Back in January, one of my predictions was that the “Revenge of the OS” would accelerate.
The idea was that Google and Apple didn’t need to compete with Facebook, because Google and Apple actually owned the one lifestream that mattered — the notifications panel of your smartphone. Facebook’s monopoly was in fact broken and the age of the mega-site was over, because the point of integration had moved upstream, off the server and onto the device. Teens who jumped off Facebook had replaced it not with another service, but with their notifications panel, and the rest of us were doing the same. I predicted that Google realized this and would abandon their Google+ strategy, and fold their “portal/community” efforts into Android, with the panel as the lifestream.

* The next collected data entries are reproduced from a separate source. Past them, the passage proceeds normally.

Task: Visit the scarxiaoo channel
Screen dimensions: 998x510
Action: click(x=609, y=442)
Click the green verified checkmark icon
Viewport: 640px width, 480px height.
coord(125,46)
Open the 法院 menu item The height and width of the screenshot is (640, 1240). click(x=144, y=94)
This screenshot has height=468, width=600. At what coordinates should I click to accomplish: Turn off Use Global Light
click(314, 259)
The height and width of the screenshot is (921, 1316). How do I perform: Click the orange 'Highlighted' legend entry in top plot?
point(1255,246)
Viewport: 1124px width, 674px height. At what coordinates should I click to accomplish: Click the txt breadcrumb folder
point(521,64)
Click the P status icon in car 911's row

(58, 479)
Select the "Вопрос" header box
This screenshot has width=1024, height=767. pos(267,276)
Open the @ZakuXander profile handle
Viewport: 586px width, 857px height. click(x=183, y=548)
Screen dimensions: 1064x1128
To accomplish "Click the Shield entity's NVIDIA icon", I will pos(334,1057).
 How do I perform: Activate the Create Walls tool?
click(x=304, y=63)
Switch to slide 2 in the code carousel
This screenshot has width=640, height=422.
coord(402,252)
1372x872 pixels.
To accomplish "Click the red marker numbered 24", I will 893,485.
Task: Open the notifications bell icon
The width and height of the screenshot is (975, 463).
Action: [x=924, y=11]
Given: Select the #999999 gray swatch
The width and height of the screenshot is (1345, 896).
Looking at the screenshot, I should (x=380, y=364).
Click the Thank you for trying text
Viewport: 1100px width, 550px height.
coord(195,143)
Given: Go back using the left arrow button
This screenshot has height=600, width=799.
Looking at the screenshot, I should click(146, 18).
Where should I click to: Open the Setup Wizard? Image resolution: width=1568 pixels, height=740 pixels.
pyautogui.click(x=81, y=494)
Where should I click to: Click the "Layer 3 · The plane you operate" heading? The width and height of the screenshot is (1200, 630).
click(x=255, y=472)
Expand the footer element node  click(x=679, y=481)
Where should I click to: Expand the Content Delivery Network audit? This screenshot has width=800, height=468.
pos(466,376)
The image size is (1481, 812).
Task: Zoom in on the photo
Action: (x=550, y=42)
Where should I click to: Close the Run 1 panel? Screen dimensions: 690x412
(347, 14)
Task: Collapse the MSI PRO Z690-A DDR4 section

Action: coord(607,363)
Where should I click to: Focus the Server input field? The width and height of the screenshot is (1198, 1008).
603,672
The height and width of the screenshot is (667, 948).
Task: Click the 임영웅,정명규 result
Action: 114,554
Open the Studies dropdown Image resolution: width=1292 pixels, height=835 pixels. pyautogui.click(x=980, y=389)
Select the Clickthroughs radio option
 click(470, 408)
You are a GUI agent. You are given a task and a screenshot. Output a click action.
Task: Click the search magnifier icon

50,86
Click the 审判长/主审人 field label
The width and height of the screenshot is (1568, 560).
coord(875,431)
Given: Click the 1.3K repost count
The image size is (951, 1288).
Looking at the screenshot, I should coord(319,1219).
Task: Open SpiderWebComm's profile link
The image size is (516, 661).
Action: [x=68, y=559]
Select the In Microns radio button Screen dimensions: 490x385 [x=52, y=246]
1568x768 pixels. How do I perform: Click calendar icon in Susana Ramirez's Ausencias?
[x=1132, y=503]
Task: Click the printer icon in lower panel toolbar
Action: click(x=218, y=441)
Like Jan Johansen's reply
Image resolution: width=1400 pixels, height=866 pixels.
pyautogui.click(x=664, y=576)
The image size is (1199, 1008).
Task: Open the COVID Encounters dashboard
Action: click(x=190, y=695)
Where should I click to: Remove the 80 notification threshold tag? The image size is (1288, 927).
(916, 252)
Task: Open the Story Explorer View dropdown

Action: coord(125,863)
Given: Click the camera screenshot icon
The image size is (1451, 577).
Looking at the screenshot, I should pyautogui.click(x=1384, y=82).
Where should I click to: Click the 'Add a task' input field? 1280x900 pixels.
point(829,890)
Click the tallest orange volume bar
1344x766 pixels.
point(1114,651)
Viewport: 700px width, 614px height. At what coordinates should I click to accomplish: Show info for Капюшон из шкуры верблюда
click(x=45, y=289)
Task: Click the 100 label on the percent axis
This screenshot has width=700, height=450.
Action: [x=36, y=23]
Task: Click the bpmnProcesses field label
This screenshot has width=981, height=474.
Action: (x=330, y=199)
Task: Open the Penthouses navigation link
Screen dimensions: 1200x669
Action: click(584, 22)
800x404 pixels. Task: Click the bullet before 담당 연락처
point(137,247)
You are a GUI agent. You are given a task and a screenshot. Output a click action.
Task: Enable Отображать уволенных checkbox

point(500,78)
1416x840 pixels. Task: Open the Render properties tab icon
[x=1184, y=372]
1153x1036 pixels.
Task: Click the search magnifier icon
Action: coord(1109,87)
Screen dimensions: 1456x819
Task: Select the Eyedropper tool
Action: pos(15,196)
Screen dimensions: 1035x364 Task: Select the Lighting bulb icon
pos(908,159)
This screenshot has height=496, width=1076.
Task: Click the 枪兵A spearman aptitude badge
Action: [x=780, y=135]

Four months later Google reorganized, moving its Google+ Hangout team to the Android division.
Last week reports emerged that Google is now moving Google Photos out of Google+ as well.
In June, Apple announced one of the biggest new features in iOS 8 would be interactive notifications, that let users respond to notifications without opening the app.
And that’s not even the I-told-you-so yet.
Here’s the most interesting bit. A new app called WUT, supported by Google Ventures, lets you send anonymous messages to your Facebook friends. And, as a recent post on Medium points out, there is no app in this app. You interact with the app entirely through your notifications panel. Those Android and iOS panels have become the lifestream platform Facebook used to be, and Facebook is now a rather nice app that runs in those platforms.
This trend of identity moving upstream is huge, and I still see very few people grappling with it. We’re still fighting the last war.